> [Request]: Can you give the records below again with every "computer-use agent" swapped for "desktop agent" and nothing else changed?

(Dataset rows)
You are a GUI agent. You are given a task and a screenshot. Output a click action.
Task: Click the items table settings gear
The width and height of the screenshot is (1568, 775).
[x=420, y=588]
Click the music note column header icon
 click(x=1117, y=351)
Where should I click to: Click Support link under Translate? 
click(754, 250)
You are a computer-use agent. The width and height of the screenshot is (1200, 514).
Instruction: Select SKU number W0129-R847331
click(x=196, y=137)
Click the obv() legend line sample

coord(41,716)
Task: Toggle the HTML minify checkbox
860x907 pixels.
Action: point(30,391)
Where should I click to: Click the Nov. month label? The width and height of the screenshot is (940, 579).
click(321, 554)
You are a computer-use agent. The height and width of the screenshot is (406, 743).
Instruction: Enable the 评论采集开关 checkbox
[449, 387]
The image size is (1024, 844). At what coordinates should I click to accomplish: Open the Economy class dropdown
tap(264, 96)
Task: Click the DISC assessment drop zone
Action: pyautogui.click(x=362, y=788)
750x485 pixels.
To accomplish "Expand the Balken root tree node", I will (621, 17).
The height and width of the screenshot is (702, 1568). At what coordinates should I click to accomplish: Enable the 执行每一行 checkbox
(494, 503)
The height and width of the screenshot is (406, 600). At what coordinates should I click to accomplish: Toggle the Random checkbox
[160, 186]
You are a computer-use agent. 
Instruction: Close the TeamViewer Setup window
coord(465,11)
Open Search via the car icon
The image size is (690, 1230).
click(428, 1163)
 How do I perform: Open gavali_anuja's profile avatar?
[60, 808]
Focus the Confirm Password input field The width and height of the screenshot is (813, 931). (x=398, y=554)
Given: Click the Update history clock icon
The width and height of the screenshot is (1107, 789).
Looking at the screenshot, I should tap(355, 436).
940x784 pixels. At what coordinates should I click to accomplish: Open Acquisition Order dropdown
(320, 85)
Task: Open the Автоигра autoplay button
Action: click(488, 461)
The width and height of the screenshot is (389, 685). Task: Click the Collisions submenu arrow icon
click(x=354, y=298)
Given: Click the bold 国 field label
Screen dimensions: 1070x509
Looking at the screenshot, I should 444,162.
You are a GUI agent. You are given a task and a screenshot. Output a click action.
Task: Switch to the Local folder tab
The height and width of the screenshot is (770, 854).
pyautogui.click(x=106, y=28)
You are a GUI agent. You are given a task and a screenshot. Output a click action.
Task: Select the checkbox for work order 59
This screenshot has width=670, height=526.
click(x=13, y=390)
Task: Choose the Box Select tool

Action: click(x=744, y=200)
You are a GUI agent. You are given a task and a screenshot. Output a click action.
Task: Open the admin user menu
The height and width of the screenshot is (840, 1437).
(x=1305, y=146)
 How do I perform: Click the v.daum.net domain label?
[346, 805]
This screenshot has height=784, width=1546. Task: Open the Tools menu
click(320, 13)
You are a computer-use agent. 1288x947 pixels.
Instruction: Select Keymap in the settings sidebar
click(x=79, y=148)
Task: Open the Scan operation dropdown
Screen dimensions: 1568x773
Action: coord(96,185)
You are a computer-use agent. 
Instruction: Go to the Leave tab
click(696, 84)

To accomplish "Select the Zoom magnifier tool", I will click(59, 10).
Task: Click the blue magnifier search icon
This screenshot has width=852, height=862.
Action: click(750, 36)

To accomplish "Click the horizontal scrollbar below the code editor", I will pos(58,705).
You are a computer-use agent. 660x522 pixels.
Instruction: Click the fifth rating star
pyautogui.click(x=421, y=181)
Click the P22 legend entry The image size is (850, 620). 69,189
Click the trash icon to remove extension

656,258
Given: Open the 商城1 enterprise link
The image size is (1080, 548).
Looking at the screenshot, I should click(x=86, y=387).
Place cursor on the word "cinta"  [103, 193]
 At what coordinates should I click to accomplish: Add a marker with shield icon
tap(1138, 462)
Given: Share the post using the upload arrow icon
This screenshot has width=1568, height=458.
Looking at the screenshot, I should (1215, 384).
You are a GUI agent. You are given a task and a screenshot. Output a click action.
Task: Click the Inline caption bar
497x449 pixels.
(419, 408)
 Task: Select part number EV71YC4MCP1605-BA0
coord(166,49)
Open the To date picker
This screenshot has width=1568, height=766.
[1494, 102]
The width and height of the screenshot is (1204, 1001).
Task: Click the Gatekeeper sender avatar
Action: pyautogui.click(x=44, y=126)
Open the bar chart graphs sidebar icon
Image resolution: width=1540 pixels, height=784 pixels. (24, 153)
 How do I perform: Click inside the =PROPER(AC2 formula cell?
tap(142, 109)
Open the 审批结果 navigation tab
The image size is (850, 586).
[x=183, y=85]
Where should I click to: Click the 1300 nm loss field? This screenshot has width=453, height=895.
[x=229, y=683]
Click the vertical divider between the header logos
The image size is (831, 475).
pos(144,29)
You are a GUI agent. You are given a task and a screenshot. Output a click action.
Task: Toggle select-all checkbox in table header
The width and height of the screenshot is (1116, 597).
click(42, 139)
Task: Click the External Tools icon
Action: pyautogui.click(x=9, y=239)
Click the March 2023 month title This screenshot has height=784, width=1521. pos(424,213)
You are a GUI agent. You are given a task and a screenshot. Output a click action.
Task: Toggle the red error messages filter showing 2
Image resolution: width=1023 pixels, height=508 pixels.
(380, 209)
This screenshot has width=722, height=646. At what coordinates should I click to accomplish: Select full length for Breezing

> [Solution for this problem]:
You are a GUI agent. You are given a task and a screenshot. Output a click action.
Task: Click the items table settings gear
The width and height of the screenshot is (1568, 775).
[x=420, y=588]
Click the music note column header icon
 click(x=1117, y=351)
Where should I click to: Click Support link under Translate? 
click(754, 250)
You are a desktop agent. The width and height of the screenshot is (1200, 514).
Instruction: Select SKU number W0129-R847331
click(x=196, y=137)
Click the obv() legend line sample

coord(41,716)
Task: Toggle the HTML minify checkbox
860x907 pixels.
Action: point(30,391)
Where should I click to: Click the Nov. month label? The width and height of the screenshot is (940, 579).
click(321, 554)
You are a desktop agent. The height and width of the screenshot is (406, 743).
Instruction: Enable the 评论采集开关 checkbox
[449, 387]
The image size is (1024, 844). At what coordinates should I click to accomplish: Open the Economy class dropdown
tap(264, 96)
Task: Click the DISC assessment drop zone
Action: pyautogui.click(x=362, y=788)
750x485 pixels.
To accomplish "Expand the Balken root tree node", I will (621, 17).
The height and width of the screenshot is (702, 1568). At what coordinates should I click to accomplish: Enable the 执行每一行 checkbox
(494, 503)
The height and width of the screenshot is (406, 600). At what coordinates should I click to accomplish: Toggle the Random checkbox
[160, 186]
You are a desktop agent. 
Instruction: Close the TeamViewer Setup window
coord(465,11)
Open Search via the car icon
The image size is (690, 1230).
click(428, 1163)
 How do I perform: Open gavali_anuja's profile avatar?
[60, 808]
Focus the Confirm Password input field The width and height of the screenshot is (813, 931). (x=398, y=554)
Given: Click the Update history clock icon
The width and height of the screenshot is (1107, 789).
Looking at the screenshot, I should tap(355, 436).
940x784 pixels. At what coordinates should I click to accomplish: Open Acquisition Order dropdown
(320, 85)
Task: Open the Автоигра autoplay button
Action: click(488, 461)
The width and height of the screenshot is (389, 685). Task: Click the Collisions submenu arrow icon
click(x=354, y=298)
Given: Click the bold 国 field label
Screen dimensions: 1070x509
Looking at the screenshot, I should 444,162.
You are a GUI agent. You are given a task and a screenshot. Output a click action.
Task: Switch to the Local folder tab
The height and width of the screenshot is (770, 854).
pyautogui.click(x=106, y=28)
You are a GUI agent. You are given a task and a screenshot. Output a click action.
Task: Select the checkbox for work order 59
This screenshot has width=670, height=526.
click(x=13, y=390)
Task: Choose the Box Select tool

Action: click(x=744, y=200)
You are a GUI agent. You are given a task and a screenshot. Output a click action.
Task: Open the admin user menu
The height and width of the screenshot is (840, 1437).
(x=1305, y=146)
 How do I perform: Click the v.daum.net domain label?
[346, 805]
This screenshot has height=784, width=1546. Task: Open the Tools menu
click(320, 13)
You are a desktop agent. 1288x947 pixels.
Instruction: Select Keymap in the settings sidebar
click(x=79, y=148)
Task: Open the Scan operation dropdown
Screen dimensions: 1568x773
Action: coord(96,185)
You are a desktop agent. 
Instruction: Go to the Leave tab
click(696, 84)

To accomplish "Select the Zoom magnifier tool", I will click(59, 10).
Task: Click the blue magnifier search icon
This screenshot has width=852, height=862.
Action: click(750, 36)

To accomplish "Click the horizontal scrollbar below the code editor", I will pos(58,705).
You are a desktop agent. 660x522 pixels.
Instruction: Click the fifth rating star
pyautogui.click(x=421, y=181)
Click the P22 legend entry The image size is (850, 620). 69,189
Click the trash icon to remove extension

656,258
Given: Open the 商城1 enterprise link
The image size is (1080, 548).
Looking at the screenshot, I should click(x=86, y=387).
Place cursor on the word "cinta"  [103, 193]
 At what coordinates should I click to accomplish: Add a marker with shield icon
tap(1138, 462)
Given: Share the post using the upload arrow icon
This screenshot has width=1568, height=458.
Looking at the screenshot, I should (1215, 384).
You are a GUI agent. You are given a task and a screenshot. Output a click action.
Task: Click the Inline caption bar
497x449 pixels.
(419, 408)
 Task: Select part number EV71YC4MCP1605-BA0
coord(166,49)
Open the To date picker
This screenshot has width=1568, height=766.
[1494, 102]
The width and height of the screenshot is (1204, 1001).
Task: Click the Gatekeeper sender avatar
Action: pyautogui.click(x=44, y=126)
Open the bar chart graphs sidebar icon
Image resolution: width=1540 pixels, height=784 pixels. (24, 153)
 How do I perform: Click inside the =PROPER(AC2 formula cell?
tap(142, 109)
Open the 审批结果 navigation tab
The image size is (850, 586).
[x=183, y=85]
Where should I click to: Click the 1300 nm loss field? This screenshot has width=453, height=895.
[x=229, y=683]
Click the vertical divider between the header logos
The image size is (831, 475).
pos(144,29)
You are a GUI agent. You are given a task and a screenshot. Output a click action.
Task: Toggle select-all checkbox in table header
The width and height of the screenshot is (1116, 597).
click(42, 139)
Task: Click the External Tools icon
Action: pyautogui.click(x=9, y=239)
Click the March 2023 month title This screenshot has height=784, width=1521. pos(424,213)
You are a GUI agent. You are given a task and a screenshot. Output a click action.
Task: Toggle the red error messages filter showing 2
Image resolution: width=1023 pixels, height=508 pixels.
(380, 209)
This screenshot has width=722, height=646. At what coordinates should I click to accomplish: Select full length for Breezing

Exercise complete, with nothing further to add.